The job
The leadership team wants to know what competitors are doing. Pricing changes. New product launches. Expansion moves. Hiring signals. Right now that tracking is ad-hoc. Someone notices a competitor’s site looks different and mentions it in a meeting. A new hire hears that a competitor is in town and brings it up. A customer mentions a competitor’s lower price.
When the station runs this dish well, a weekly surveillance report lands on the Chef’s desk. Each named competitor. The moves that happened this week. Whether they signal a major shift or a minor move. What the Chef should know. What the Chef should do. The report tells the Chef what changed and why it matters.
The difference between a report that gets acted on and one that gets filed is knowing what actionable means. A competitor site redesign might or might not matter. A pricing move matters only if the price matters to your customers. New hiring matters only if the role signals a capability you care about. Without a clear definition, every signal looks the same and the Chef stops trusting the report.
The recipe
All seven ingredients still apply. The leverage on this dish is Measurement (Ingredient #6). Define what “actionable” means for your business before deployment. A price change above X percent. A job posting in role Y. A product launch in segment Z. Without that metric, you get facts without decisions.
Context matters. The station knows which competitors to watch and which competitor moves matter to your business. Examples matter. Show the station a surveillance report you’d actually act on. What format. How much detail. Guardrails matter. Some competitor data is rumor-sourced. Stick to public, verifiable information.
How to build it
- List your three to five direct competitors. The ones that matter. The ones your sales team actually loses to.
- Define what “actionable” means for each competitor dimension. Price: what percent change would shift your positioning. Product: what new category would signal a threat. Geography: what new region would signal expansion. Hiring: what role would signal a capability shift. Write these definitions down.
- Set up monitoring for each competitor’s website, pricing page, job board, LinkedIn company page, news mentions. These are the public, verifiable sources.
- Pull one surveillance report you’d actually read and would change a Monday decision based on. That’s your template.
- Define the update cadence. Weekly is the default. If competitors move daily, maybe it’s more. If the category moves slowly, weekly is enough.
- Test on a mock run. Have the station scan three of your competitors’ sites and job boards for the last 30 days. Flag the moves that hit your “actionable” threshold. You read it. Are these the moves you care about. Adjust the threshold.

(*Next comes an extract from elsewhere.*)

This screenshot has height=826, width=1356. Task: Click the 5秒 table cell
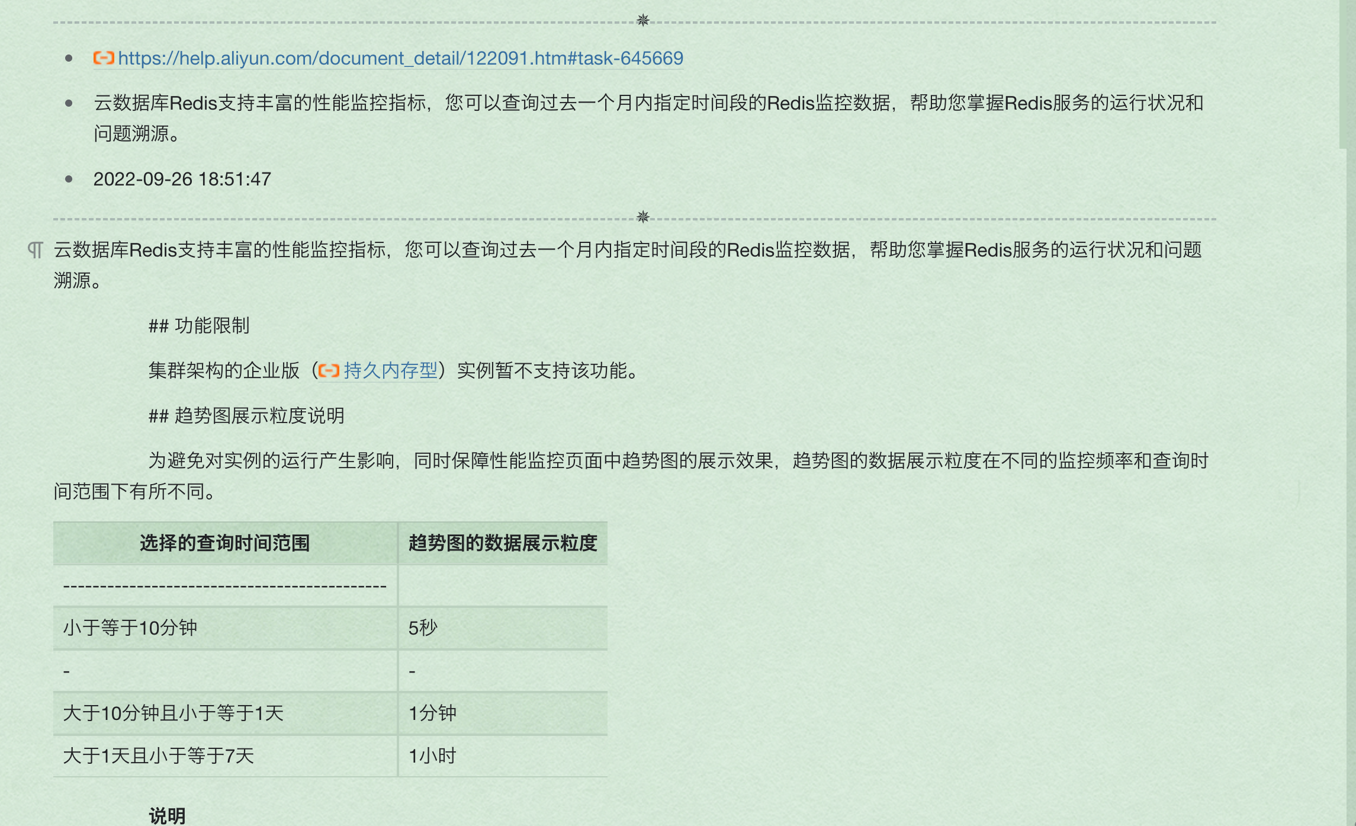(423, 628)
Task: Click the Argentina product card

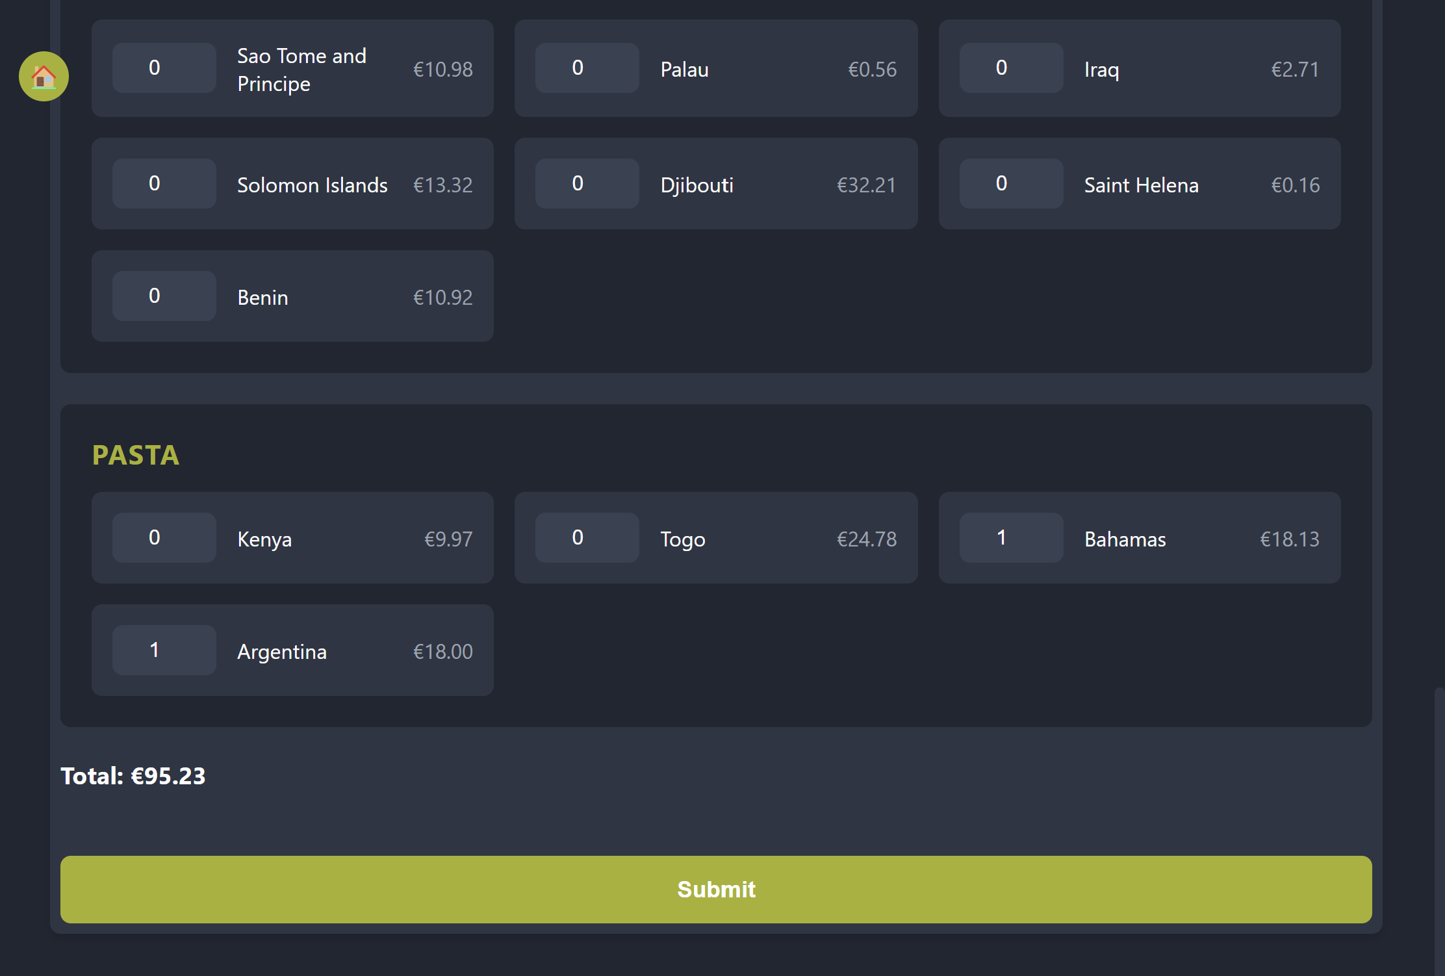Action: point(292,650)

- Go live. Read every report. If a report includes moves that don’t match your threshold, tighten. If you miss moves that should have been flagged, broaden.
What breaks it
- Threshold is too low. Every new job posting flags as a move. The report includes a competitor’s website CSS change because it’s technically a change. You read the first report and ignore the rest because the signal is too weak. Raise the threshold. A new job posting in a role nobody’s hired before is signal. A standard headcount replacement is noise.
- Sourcing includes rumor. A sales rep heard from a customer that a competitor is launching a new product. The station includes it in the report. The product never launches. The report lost credibility. Stick to public, verifiable sources only. Websites, news, job boards, financial filings. Never third-party rumor.

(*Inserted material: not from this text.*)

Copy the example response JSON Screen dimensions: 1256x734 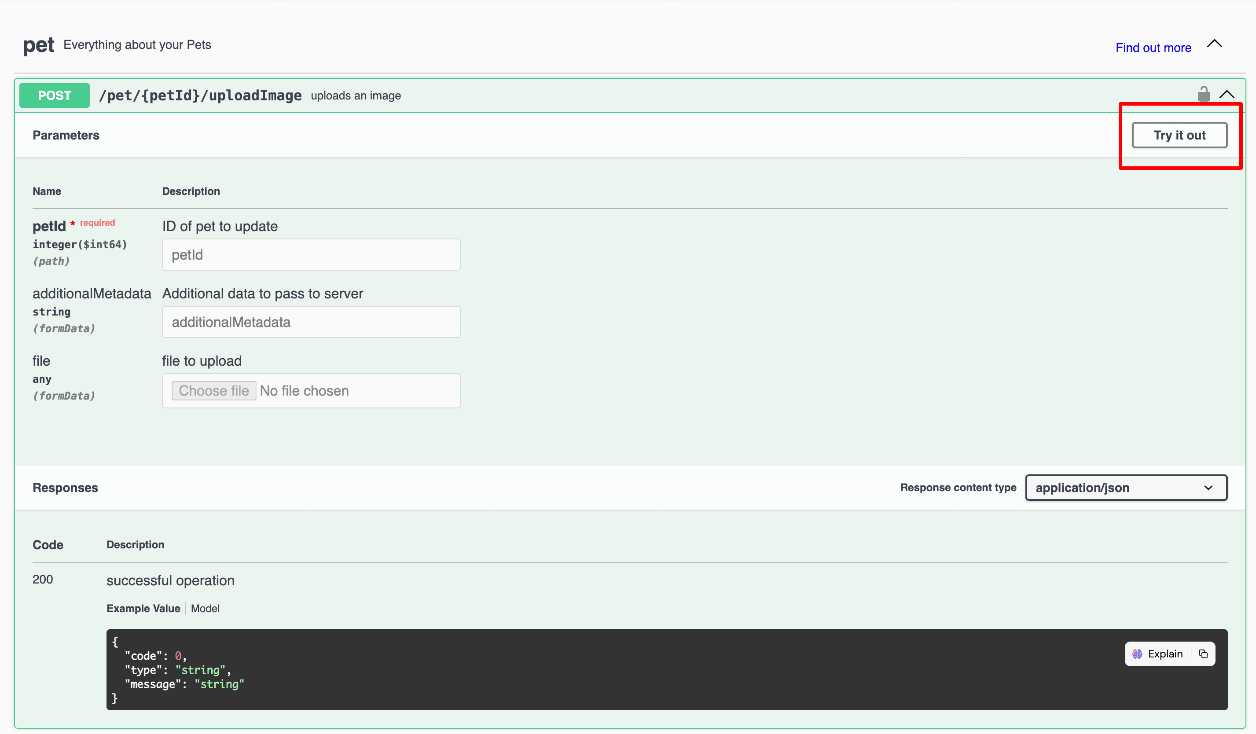coord(1203,654)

- Pricing intel is stale. The report says competitor X raised prices 10 percent. You read it and investigate. They raised prices three weeks ago and you’re just hearing about it. Get the cadence right. Price changes need to be caught within a day or two of publication, not a week later.

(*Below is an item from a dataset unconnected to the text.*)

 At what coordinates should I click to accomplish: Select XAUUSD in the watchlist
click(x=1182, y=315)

- The report never connects moves to strategy. It lists facts. Competitor hired three salespeople. Competitor launched a new product category. Competitor opened a new office. None of those facts has context. Why did they hire salespeople. What threat does that product pose. Is that office a beachhead into a new market. The report is just a fact list.
- Feedback loop death. The Chef reads a surveillance report and thinks “that pricing move is interesting but not a threat.” The Chef never tells the station. The next report flags the same move as significant because the context died.
When it’s working
At week four, the surveillance report surfaces three to five competitor moves a week. Eighty percent of them are actually actionable by your definition. The Chef reads the report every time. When a significant move happens, the Chef sees it within a day or two. Strategic decisions change because the surveillance intel informed them.
The signal that the recipe is sharp: the Chef references a competitor move the station surfaced when explaining a strategic decision.
Monday Move
List your three to five direct competitors. Define what “actionable” means for each (price above X percent, product in Y category, hiring in Z role). Set up monitoring on their websites, pricing pages, and job boards. Write one surveillance report by hand. The station is running on Monday.
Dish 2 of 10 on the Research Station. Build-note leverage: Measurement (Ingredient #6).